スポーツが大好きな中学生の少女がいました。ところが、ある日突然足を痛めて入院・・・・。精密検査をしたところ骨肉腫だと診断されました。
健康な少女に突然襲った病魔。その治療は、足を切断するという過酷なものでした。幸い、命は取り留めたものの、2年間の科学治療とリハビリが終わって退院した彼女に、以前の輝きはありませんでした。・・・・理屈では分かっているのです・・・・・。世の中には、私なんかより重い障害を抱えた人が、元気に社会で活躍している・・・。
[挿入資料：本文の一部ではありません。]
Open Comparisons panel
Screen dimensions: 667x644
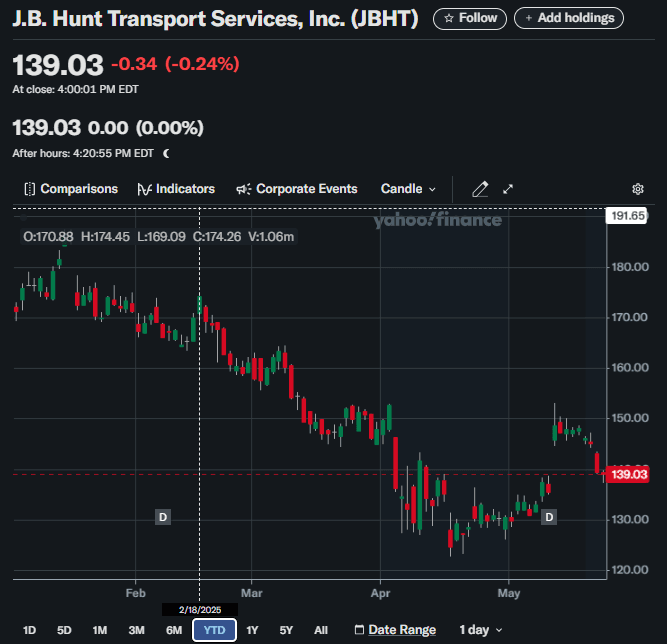70,189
でも、毎日楽しく走り回っていた自分の足が失われた現実は、理屈だけで受け入れられるものではありませんでした。「がんばれ!」という周囲の温かい励ましも、彼女の心には空しく響くだけ。こんな私に何をがんばれって言うの?・・・・・・・。

そんなある日、親戚の叔父さんから、お見舞いの品が届きました。
それは、1冊の絵本。主人公はペンギン。
何気なく目を通していた彼女は、ある頁にふと目が止まりました。
空を飛ぶカモメを恨めしそうに見上げるペンギンの絵です。ペンギンは飛べないといわれています。でも、次の頁には、ペンギンが大空を飛んでいるのです。
ただ、その絵をよく見ると、空の片隅に、魚の姿・・・・・・。そう、ペンギンは海の中を飛んでいたのです。彼女はその絵に釘付けになりました。
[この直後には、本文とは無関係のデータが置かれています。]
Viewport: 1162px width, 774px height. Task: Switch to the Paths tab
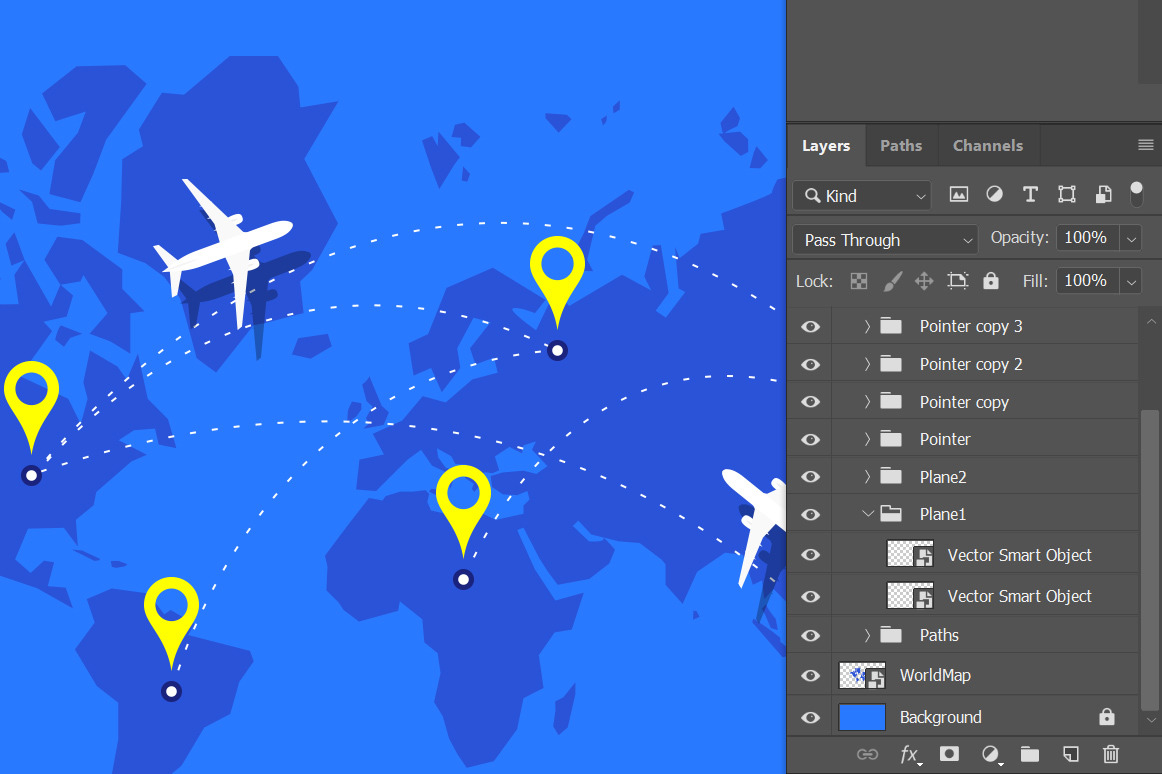pos(900,146)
片足を失って走れなくなった私。でも、発想を変えれば、何かに向かって走ることができる!!
彼女は、自分の治療に献身的に当たってくれた人たちへの感謝の気持ちから、自分も医療の道に進もうと、その時決心したそうです。

15年後・・・。いま彼女は横浜の病院で、看護士として働いています。
年に一度の楽しみは、九州に帰省して、長崎ペンギン水族館に行くこと。
空を飛べなくても海で飛べることを教えてくれたペンギンに逢うためです・・・・・。